### PROVIDED PASSAGE
----------------

What prompted you to create a citizen journalism app?
There’s a huge problem with urban infrastructure in Mexico: nine out of 10 pedestrian crossings in Mexico City are considered dangerous, plagued by problems such as potholes, water leaks, and a lack of ramps for wheelchairs. To change this situation, we must prompt the government to act.
With the Supercívicos app, anyone with a smartphone can be a citizen journalist. People tell 30-second video stories about the issues that affect their communities. Those stories are geotagged and categorized, creating this massive open database of pressing issues in our communities. Then we share this data with the government, giving them the information they need to target and solve these problems.
One of the lessons we've learned is that technology by itself is not enough. Supercívicos gives people a sense of belonging: being part of a larger community of citizens that believe they can drive change in their communities. In other words, they are not the only crazy ones out there trying to become local leaders. There are many others that share the same values of honesty, civic duty, and protection of the environment. At Supercívicos, we believe crowdsourcing is the best way to drive social change.
Why is citizen journalism so important?
Many organizations have databases with infrastructure information; insurance companies, for example, know which crosswalks are dangerous. But it’s a different story when you hear from real people about how they perceive this danger. Perhaps they use a wheelchair, or they push a baby stroller. This real-life experience provides critical insight into how people actually interact with infrastructure. Traditional data collection can’t gather this information, but citizen journalism can.

----------------

### DIRECTION
Repeat word for word the part of the Supercívicos interview above that opens with the words containing "One of the lessons" and closes with "journalism so important?".

### INFORMATION SUPPLIED

----------------

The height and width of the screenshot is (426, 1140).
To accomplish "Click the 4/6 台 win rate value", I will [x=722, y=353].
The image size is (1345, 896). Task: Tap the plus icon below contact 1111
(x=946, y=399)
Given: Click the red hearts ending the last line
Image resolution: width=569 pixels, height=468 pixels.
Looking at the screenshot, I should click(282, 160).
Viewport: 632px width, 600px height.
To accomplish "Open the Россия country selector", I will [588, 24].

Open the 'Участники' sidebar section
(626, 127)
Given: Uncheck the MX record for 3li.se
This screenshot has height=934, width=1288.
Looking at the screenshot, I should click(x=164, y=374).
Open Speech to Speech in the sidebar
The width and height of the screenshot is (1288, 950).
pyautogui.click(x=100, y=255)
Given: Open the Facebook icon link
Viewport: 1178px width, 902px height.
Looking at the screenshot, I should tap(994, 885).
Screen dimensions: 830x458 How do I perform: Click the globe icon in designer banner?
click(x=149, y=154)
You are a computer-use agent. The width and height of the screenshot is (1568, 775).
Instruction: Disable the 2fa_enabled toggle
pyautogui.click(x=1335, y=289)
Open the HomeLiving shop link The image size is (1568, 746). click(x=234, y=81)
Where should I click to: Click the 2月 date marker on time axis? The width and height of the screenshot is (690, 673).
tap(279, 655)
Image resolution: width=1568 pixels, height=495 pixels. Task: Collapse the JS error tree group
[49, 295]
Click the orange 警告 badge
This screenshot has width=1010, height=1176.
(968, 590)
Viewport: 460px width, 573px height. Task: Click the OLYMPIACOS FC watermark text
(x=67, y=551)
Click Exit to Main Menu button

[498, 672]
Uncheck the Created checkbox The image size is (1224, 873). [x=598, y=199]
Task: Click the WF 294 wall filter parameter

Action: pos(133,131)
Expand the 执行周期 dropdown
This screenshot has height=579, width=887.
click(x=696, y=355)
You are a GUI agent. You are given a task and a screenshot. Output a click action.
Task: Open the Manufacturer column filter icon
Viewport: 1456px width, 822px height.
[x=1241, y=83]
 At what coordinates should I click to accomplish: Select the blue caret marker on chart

----------------

### EXERCISE ANSWER
One of the lessons we've learned is that technology by itself is not enough. Supercívicos gives people a sense of belonging: being part of a larger community of citizens that believe they can drive change in their communities. In other words, they are not the only crazy ones out there trying to become local leaders. There are many others that share the same values of honesty, civic duty, and protection of the environment. At Supercívicos, we believe crowdsourcing is the best way to drive social change.
Why is citizen journalism so important?